- [Dataset records]
__________

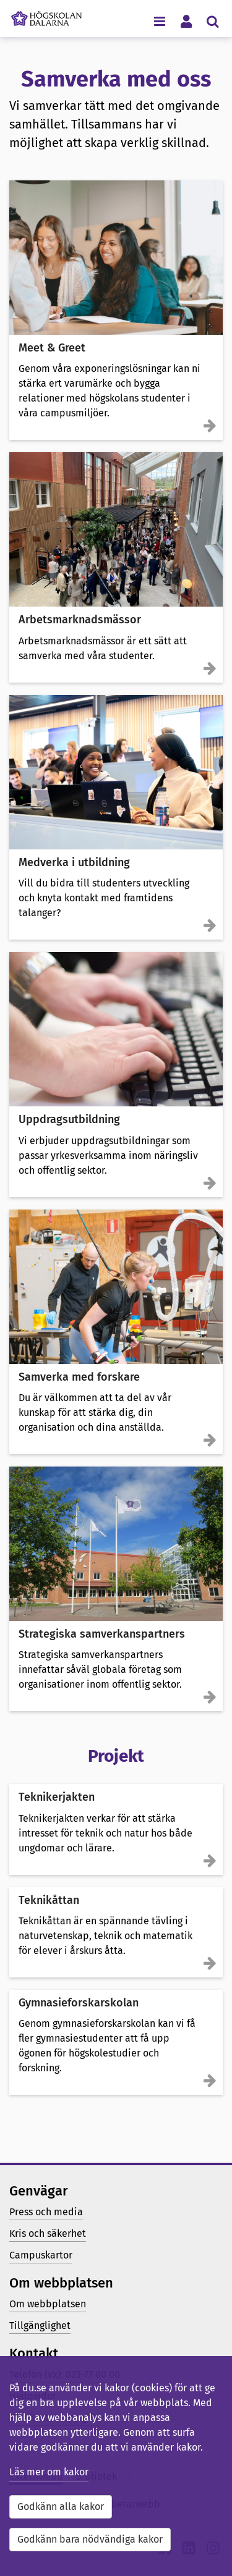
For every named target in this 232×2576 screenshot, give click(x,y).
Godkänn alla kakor (60, 2506)
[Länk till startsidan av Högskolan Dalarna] (46, 15)
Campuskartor (40, 2255)
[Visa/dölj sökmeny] (212, 21)
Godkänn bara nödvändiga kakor (90, 2539)
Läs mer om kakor (48, 2472)
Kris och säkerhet (47, 2233)
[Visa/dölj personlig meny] (186, 21)
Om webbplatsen (47, 2304)
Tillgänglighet (40, 2325)
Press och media (46, 2212)
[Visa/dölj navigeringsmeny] (159, 21)
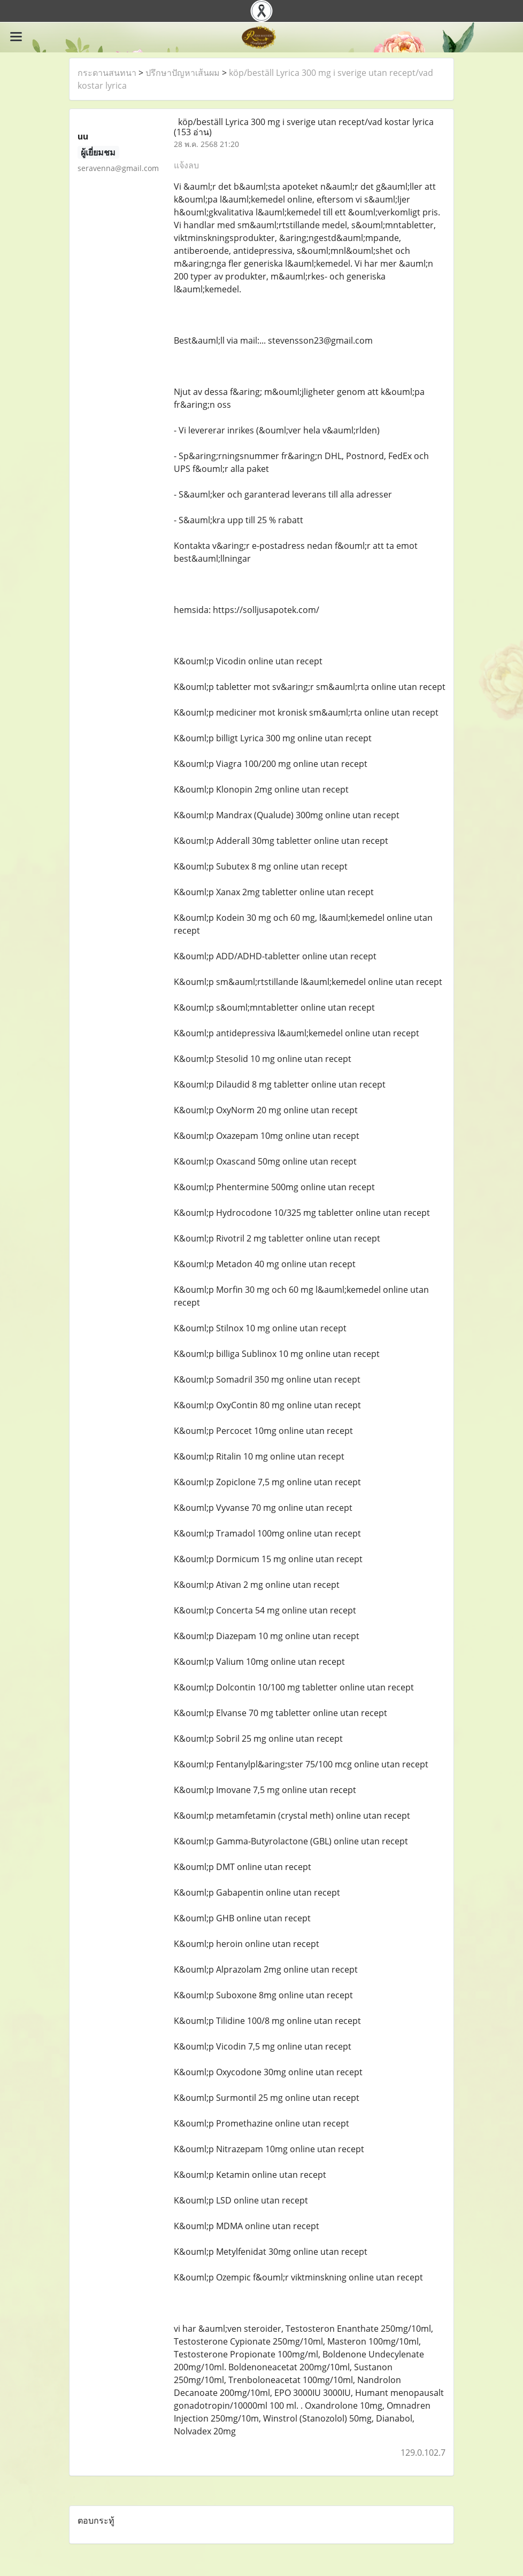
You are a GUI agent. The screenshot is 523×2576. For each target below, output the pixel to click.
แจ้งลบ (186, 165)
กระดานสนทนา (107, 73)
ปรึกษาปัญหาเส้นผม (182, 73)
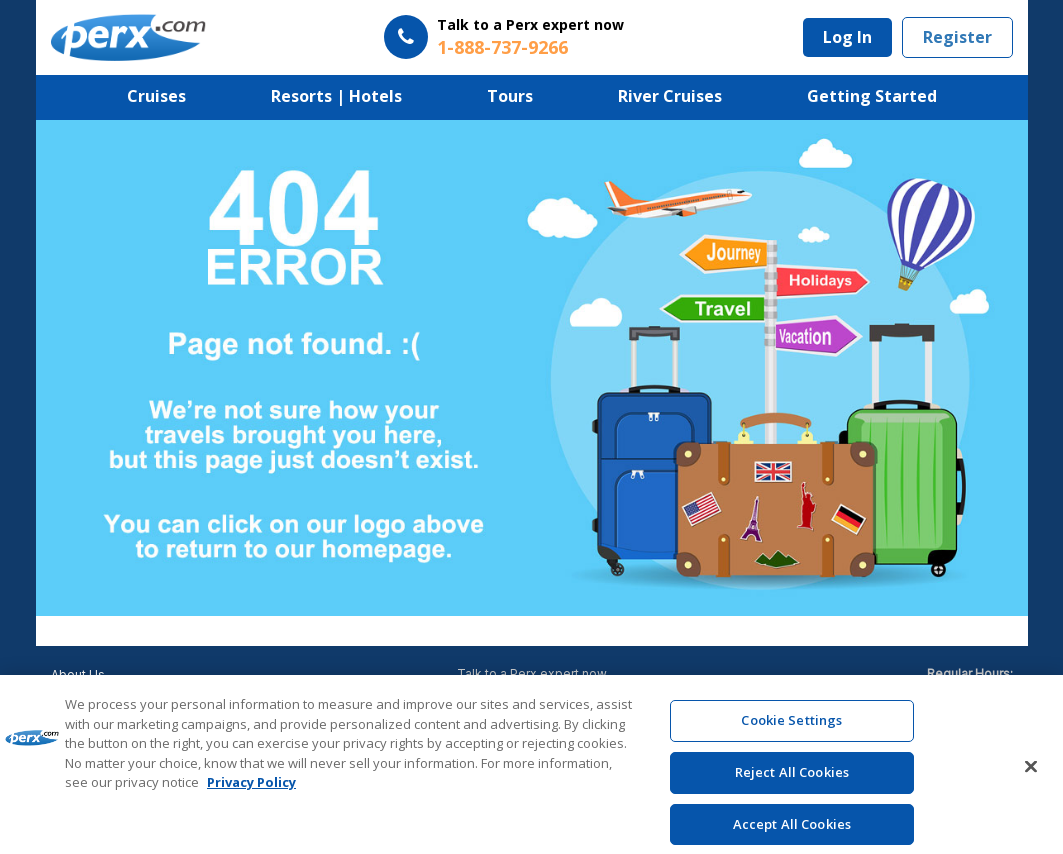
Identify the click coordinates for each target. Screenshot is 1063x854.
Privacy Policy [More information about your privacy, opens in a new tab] (251, 791)
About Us (78, 674)
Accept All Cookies (792, 832)
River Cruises (670, 96)
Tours (510, 96)
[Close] (1031, 776)
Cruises (156, 96)
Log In (847, 37)
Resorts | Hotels (336, 96)
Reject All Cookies (792, 781)
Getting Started (872, 96)
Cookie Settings (791, 729)
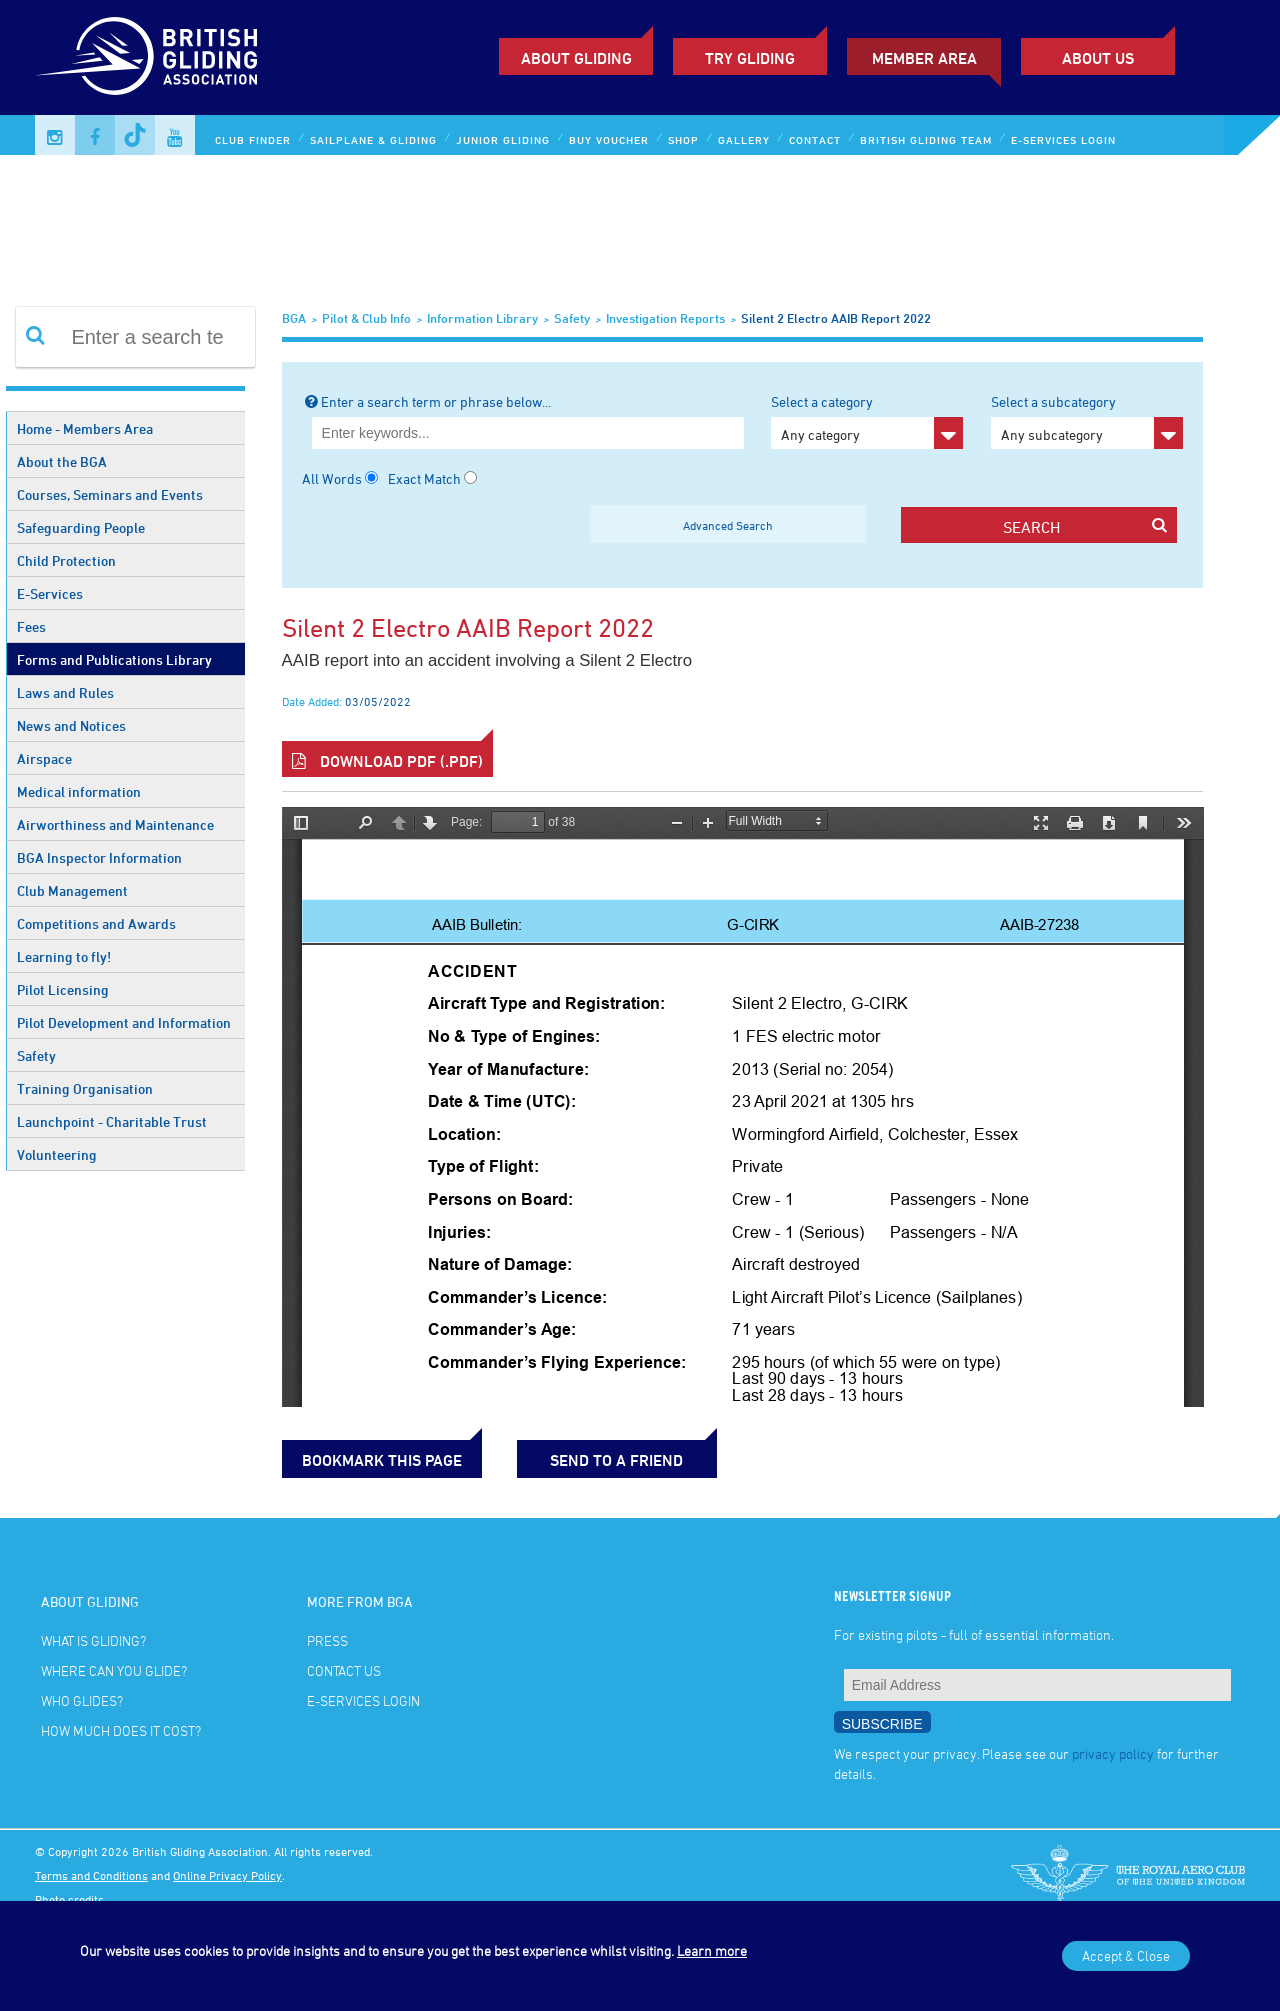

__________

- [The request] Can you rewrite all of the records above, replacing "Visa/dölj" with "Öppna/stäng" wherever it appears and changing nothing else? Leave the pictures out of your answer.

- [Response]
For every named target in this 232×2576 screenshot, give click(x,y).
Godkänn alla kakor (60, 2506)
[Länk till startsidan av Högskolan Dalarna] (46, 15)
Campuskartor (40, 2255)
[Öppna/stäng sökmeny] (212, 21)
Godkänn bara nödvändiga kakor (90, 2539)
Läs mer om kakor (48, 2472)
Kris och säkerhet (47, 2233)
[Öppna/stäng personlig meny] (186, 21)
Om webbplatsen (47, 2304)
Tillgänglighet (40, 2325)
Press och media (46, 2212)
[Öppna/stäng navigeringsmeny] (159, 21)
You are a GUI agent. The screenshot is 523×2576. For each target below, output the pixel to click.
แจ้งลบ (186, 165)
กระดานสนทนา (107, 73)
ปรึกษาปัญหาเส้นผม (182, 73)
Identify the click coordinates for each target. Screenshot is 1063x854.
Privacy Policy [More information about your privacy, opens in a new tab] (251, 791)
About Us (78, 674)
Accept All Cookies (792, 832)
River Cruises (670, 96)
Tours (510, 96)
[Close] (1031, 776)
Cruises (156, 96)
Log In (847, 37)
Resorts | Hotels (336, 96)
Reject All Cookies (792, 781)
Getting Started (872, 96)
Cookie Settings (791, 729)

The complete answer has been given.